Extending SimplePipelines

SimplePipelines is designed for easy extension via Julia's multiple dispatch.

Testing and coverage

Run the test suite:

julia --project=. -e 'using Pkg; Pkg.test()'

Building the docs

From the repo root, install Documenter (if needed) and run the doc build. Note: Pkg.activate does not accept an extras argument; use Pkg.add("Documenter") to pull in the docs dependency.

julia --project=. -e 'using Pkg; Pkg.add("Documenter"); using Documenter; using SimplePipelines; cd("docs"); include("make.jl")'

Or in the Julia REPL (start with julia --project=.): run using Pkg; Pkg.add("Documenter"); cd("docs"); include("make.jl").

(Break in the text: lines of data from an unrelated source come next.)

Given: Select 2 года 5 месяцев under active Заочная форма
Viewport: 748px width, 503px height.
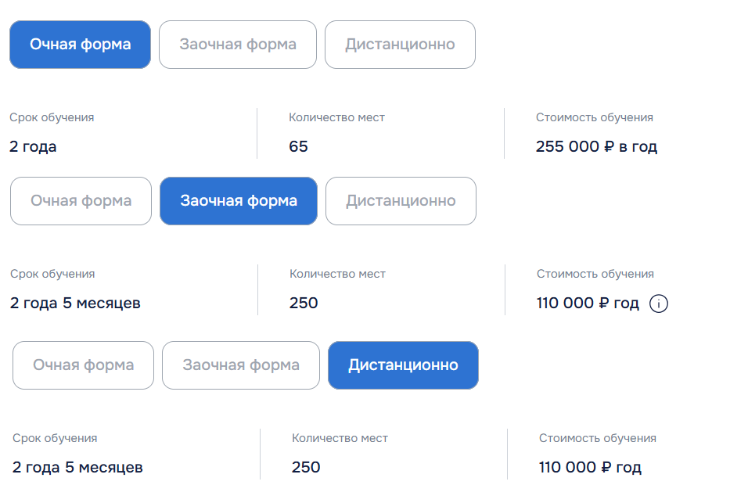Looking at the screenshot, I should [x=75, y=304].
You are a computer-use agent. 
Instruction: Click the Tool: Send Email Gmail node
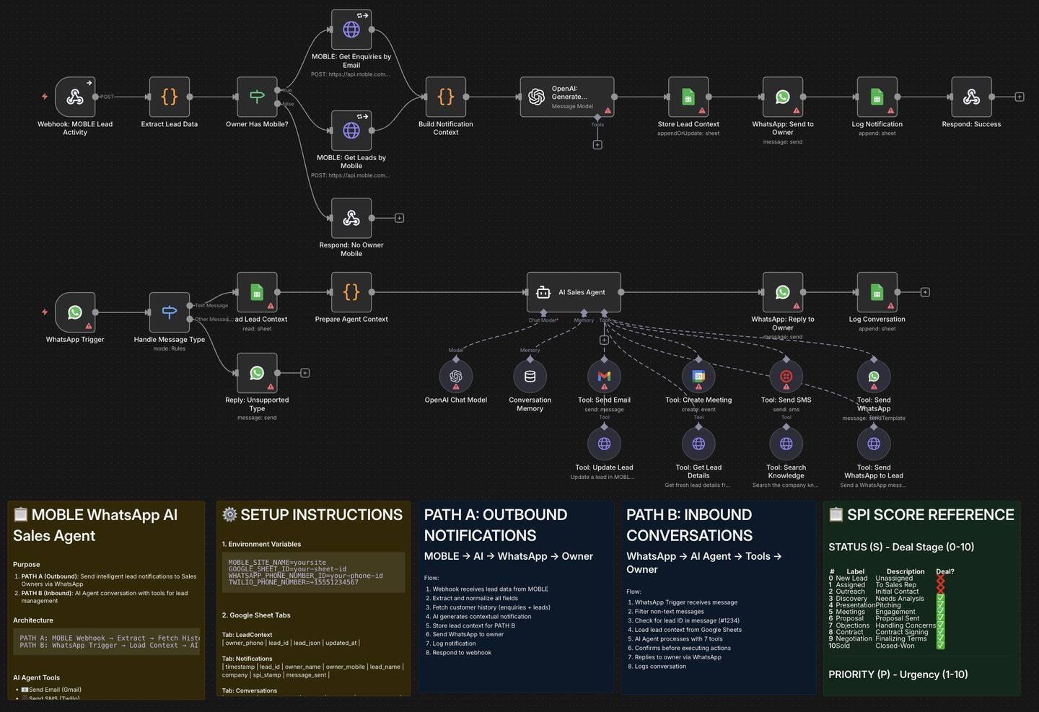(x=604, y=377)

Run tests with code coverage (for local profiling or CI):

julia --project=. -e 'using Pkg; Pkg.test(coverage=true)'

Coverage is reported in lcov.info; CI uploads it to Codecov.

Architecture

All nodes inherit from AbstractNode. To add custom behavior, define a new subtype and implement dispatch methods:

AbstractNode
    ├── Step{F}           # Leaf node
    ├── Sequence{T}       # Sequential
    ├── Parallel{T}       # Concurrent
    ├── Retry{N}          # Retry on failure
    ├── Fallback{A,B}     # Try A, else B
    └── Branch{C,T,F}     # Conditional

Custom Node in 4 Steps

using SimplePipelines
import SimplePipelines: AbstractNode, run_node, print_dag, count_steps, steps

# 1. Define type (parametric for type stability)
struct Timeout{N<:AbstractNode} <: AbstractNode
    node::N
    seconds::Float64
end

# 2. Implement execution (signature: v, forced::Bool, context_input=nothing)
function run_node(t::Timeout, v, forced::Bool, context_input=nothing)
    # ... timeout logic ...
    return run_node(t.node, v, forced, context_input)
end

# 3. Implement visualization (signature: io, node, pre, cont, color)
function print_dag(io::IO, t::Timeout, pre::String, cont::String, color::Bool)
    print(io, pre, "⏱ Timeout ", t.seconds, "s\n")
    print_dag(io, t.node, cont * "    ", cont * "    ", color)
end

# 4. Implement utilities
count_steps(t::Timeout) = count_steps(t.node)
steps(t::Timeout) = steps(t.node)

Custom Operator

import Base: ^

# Node^3 means repeat 3 times
^(node::AbstractNode, n::Int) = Repeat(node, n)

Custom Step Executor

Extend execute for new work types:

struct HTTPGet
    url::String
end

function SimplePipelines.execute(step::Step{HTTPGet})
    start = time()
    resp = HTTP.get(step.work.url)
    return StepResult(step, resp.status == 200, time() - start, step.inputs, step.outputs, String(resp.body))
end

# Usage: Step(:fetch, HTTPGet("https://api.example.com"))

Type Stability Rules

  1. Use parametric types: struct MyNode{T<:AbstractNode} not children::Vector{AbstractNode}
  2. Use tuple recursion for heterogeneous collections
  3. Dispatch on types, don't check with isa